Mas vejo que me respontem que não convém a homens imperfeitos e mundanos chegar tantas vezes a boca ao costado aberto do Redentor, e hospedar nas almas impuras Aquele Que acharia manchas nos cristais mais transparentes dos corações seráficos. Essa é uma ignorância manifesta, ou uma ingratidão paliada, diz o grande Padre São Bernardo, porque Quo magis æger es, magis indiges Medico. Olha, homem néscio e ingrato, quanto mais enfermo estás, mais necessitas do Médico. Quanto mais envolto te achas nas trevas do mundo, mais deves buscar o Sol Que te alumie. Logo, não é a reverência a Este Sacramento altíssimo que te embaraça chegar à Sua mesa. A ingratidão e tibieza de teu coração, e o afeto às criaturas miseráveis é o que te aparta dos braços de teu Criador, Que, como piedosa Mãe, abre naqueles Altares Seu peito para alimentar-te com o Sangue que tu desprezas, por causa das comidas grosseiras do Egito.
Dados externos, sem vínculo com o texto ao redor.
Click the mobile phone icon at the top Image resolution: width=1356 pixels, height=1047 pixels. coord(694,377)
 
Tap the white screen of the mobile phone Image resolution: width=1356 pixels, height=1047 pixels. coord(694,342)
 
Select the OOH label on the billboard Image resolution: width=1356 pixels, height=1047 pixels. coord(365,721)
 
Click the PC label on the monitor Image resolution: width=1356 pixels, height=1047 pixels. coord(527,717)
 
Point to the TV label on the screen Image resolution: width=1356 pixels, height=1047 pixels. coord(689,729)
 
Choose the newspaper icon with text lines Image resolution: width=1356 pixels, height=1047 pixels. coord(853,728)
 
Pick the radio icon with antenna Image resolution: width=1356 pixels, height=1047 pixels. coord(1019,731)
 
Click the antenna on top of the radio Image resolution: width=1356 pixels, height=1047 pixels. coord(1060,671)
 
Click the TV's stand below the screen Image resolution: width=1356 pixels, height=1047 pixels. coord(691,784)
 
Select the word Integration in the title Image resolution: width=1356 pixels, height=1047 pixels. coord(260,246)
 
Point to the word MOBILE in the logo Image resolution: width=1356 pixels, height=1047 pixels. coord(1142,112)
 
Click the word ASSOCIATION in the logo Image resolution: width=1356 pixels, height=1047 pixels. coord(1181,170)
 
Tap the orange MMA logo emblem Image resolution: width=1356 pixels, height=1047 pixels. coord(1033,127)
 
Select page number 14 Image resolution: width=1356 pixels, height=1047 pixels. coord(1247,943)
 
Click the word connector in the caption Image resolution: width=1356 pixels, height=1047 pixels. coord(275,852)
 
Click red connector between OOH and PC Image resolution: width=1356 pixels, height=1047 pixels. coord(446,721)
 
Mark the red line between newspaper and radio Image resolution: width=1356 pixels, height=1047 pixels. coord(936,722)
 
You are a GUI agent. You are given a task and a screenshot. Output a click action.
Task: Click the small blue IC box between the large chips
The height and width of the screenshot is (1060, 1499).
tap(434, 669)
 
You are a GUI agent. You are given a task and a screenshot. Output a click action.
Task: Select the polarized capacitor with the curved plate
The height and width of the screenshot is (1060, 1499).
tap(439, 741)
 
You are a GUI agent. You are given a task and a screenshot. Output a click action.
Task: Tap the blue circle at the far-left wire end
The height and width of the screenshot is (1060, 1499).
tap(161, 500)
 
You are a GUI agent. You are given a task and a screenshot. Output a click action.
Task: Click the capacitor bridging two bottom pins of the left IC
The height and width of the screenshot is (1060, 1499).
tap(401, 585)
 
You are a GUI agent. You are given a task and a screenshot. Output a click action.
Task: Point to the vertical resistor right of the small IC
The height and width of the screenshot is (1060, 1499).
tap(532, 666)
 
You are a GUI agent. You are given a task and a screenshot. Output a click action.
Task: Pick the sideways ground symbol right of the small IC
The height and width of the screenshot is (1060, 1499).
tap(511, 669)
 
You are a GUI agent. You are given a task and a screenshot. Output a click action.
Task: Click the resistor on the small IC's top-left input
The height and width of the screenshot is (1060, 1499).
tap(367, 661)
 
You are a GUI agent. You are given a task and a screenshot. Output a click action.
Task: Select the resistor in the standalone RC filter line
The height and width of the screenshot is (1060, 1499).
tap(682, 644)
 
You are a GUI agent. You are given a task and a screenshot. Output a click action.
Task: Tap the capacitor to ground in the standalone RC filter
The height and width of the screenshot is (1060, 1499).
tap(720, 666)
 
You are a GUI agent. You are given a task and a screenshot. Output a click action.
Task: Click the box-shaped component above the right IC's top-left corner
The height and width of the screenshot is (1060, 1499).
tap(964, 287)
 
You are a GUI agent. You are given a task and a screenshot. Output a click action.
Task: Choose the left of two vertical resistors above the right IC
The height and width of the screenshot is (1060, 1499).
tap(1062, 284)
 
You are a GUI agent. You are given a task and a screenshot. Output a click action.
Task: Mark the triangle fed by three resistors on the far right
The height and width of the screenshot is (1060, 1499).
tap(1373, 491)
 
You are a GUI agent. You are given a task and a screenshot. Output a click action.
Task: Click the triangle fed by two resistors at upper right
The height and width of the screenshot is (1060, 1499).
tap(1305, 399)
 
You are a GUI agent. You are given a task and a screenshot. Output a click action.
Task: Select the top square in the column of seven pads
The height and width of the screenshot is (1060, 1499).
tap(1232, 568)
Se tivesses o amor e a Fé de um Crisóstomo, dirias, como ele, que neste Mundo não há trabalho nem perda, exceto ver-se privado do Corpo Sacramentado de Jesus. Se tivesses o amor e a Fé daquelas duas Rainhas da Escócia e Inglaterra, Maria e Catarina, que sofreram, alegres e constantes, os últimos infortúnios de desterros, cárceres e morte, alimentadas só d'Este Pão Angélico, te asseguro que não terias tanto descuido e negligência em alimentar-se d'Ele.